The bottom right-hand quadrant is characterized by low attractiveness and low debt. We expect a rather broad set of possible options for companies in these industries as well, which include materials and processing companies (such as chemical companies) and engineered products. While earnings outlooks are clouded mainly by the need to comply with environmental, social, and governance (ESG) standards, these players show rather low indebtedness on average. Yet a given company’s risk-return profile needs to be carefully evaluated in order to assess, for example, whether the relatively higher interest cost of private debt funding can be serviced. Shareholders also might have to step in more frequently with cash or contributions in kind to provide trust in the business model.
The bottom left-hand quadrant of the matrix includes industries in which companies are highly leveraged and display low attractiveness. These companies are most at risk of not covering debt service, which could result in more frequent financial restructurings and even insolvencies. This quadrant includes travel and tourism, automotive, retail, and power and gas industries. Companies in these industries could end up relying heavily on cash injections from shareholders and state-supported bank loans to fund longer-term transformations. Alternative capital providers, as well as banks, will be extremely cautious to finance these sectors because of the future outlook on repayments and upcoming regulatory complexities, such as ESG compliance and portfolio restrictions.
Overall, the results of our survey confirmed our hypotheses about the availability of financing instruments along the axes of indebtedness and sector attractiveness. (See Exhibit 9.)

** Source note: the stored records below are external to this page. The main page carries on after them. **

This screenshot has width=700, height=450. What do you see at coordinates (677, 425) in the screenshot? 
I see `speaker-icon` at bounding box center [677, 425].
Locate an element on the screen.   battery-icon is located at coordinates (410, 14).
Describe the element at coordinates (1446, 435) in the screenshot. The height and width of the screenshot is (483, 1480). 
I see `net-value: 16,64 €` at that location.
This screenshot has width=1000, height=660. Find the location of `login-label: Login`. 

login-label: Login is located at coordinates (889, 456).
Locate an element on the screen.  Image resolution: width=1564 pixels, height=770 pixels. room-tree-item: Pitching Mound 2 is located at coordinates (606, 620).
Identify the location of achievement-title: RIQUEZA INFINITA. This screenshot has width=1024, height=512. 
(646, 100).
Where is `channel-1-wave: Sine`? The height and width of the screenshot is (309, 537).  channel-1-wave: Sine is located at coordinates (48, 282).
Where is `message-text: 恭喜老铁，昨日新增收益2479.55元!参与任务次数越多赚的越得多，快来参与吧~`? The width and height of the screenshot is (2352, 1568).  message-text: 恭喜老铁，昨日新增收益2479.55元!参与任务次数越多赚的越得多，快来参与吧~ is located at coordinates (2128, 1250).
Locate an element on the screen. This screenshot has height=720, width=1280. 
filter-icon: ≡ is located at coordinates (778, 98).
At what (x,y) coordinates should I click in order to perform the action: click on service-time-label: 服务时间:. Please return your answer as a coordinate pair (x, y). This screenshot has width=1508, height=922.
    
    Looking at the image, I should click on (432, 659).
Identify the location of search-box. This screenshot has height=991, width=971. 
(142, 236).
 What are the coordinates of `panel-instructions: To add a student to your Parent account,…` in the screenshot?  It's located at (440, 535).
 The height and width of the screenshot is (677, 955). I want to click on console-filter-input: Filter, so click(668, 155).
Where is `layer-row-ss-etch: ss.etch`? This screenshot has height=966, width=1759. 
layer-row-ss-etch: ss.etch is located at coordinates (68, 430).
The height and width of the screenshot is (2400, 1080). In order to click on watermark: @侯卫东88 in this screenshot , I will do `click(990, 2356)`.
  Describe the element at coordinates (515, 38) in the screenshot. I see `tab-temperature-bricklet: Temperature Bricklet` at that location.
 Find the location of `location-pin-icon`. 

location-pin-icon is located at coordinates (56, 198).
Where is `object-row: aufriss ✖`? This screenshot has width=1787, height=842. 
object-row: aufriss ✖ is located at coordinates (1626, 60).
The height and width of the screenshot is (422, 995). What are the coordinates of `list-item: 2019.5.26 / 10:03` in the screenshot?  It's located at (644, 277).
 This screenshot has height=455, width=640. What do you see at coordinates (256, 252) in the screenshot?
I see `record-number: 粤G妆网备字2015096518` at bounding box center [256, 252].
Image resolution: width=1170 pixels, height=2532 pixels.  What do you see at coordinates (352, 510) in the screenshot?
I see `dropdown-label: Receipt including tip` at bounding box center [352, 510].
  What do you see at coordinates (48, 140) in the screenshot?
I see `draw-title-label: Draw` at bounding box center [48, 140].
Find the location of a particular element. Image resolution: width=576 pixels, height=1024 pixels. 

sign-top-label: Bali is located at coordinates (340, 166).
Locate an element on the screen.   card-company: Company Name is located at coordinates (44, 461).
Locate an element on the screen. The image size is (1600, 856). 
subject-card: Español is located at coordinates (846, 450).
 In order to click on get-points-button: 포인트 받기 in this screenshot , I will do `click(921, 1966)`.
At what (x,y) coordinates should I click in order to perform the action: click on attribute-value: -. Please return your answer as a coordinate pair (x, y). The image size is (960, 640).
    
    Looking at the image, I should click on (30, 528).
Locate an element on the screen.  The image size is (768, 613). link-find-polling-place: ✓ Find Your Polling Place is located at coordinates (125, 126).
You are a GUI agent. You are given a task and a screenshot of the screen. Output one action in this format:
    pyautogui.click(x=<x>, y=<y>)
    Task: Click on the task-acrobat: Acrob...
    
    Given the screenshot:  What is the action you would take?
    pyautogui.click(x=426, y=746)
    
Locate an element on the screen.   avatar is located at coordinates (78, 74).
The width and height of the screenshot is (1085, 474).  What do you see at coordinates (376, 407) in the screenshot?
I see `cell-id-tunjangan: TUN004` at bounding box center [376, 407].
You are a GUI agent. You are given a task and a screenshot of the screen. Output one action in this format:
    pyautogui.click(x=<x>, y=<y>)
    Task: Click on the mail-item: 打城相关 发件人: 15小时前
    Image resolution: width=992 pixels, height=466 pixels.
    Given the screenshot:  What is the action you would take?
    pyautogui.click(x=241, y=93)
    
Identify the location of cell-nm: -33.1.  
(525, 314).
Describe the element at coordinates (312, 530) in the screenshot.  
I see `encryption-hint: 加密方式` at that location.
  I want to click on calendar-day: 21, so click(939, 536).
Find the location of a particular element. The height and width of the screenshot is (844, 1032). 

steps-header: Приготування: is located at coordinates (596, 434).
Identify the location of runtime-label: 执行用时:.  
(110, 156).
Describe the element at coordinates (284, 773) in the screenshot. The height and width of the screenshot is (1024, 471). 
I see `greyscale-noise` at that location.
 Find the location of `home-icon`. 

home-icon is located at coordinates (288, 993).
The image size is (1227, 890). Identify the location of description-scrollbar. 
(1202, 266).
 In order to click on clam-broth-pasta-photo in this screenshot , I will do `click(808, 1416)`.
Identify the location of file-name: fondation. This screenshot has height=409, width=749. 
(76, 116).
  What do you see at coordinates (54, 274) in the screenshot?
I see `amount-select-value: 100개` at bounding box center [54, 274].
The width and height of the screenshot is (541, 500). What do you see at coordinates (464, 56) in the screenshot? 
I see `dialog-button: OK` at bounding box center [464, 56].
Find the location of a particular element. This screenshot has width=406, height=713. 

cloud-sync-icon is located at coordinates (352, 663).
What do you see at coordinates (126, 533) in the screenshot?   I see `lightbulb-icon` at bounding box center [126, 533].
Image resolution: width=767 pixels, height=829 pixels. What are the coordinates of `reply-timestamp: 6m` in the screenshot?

The good news for financiers and companies alike is that they will not face a short-term maturity wall that could set off a frenzy of refinancing, and companies with solid financial performance should be well positioned to undertake refinancings. However, they should brace for an increasing number of individually complex refinancings in the medium term, especially in sectors facing significant transformation pressures. Adding to the challenge is that financiers are likely to stick to 3.0 times EBITDA as the standard definition for investment grade—even though overall indebtedness has grown.
From a financier’s perspective, a clear view on companies’ business models and underlying transformation needs, sometimes fueled by the pandemic, is critical to managing risk. From a company’s perspective, success will depend on managing complex refinancing processes and accommodating more stakeholders: the state itself, state-supported banks, private debt funds, and existing shareholders.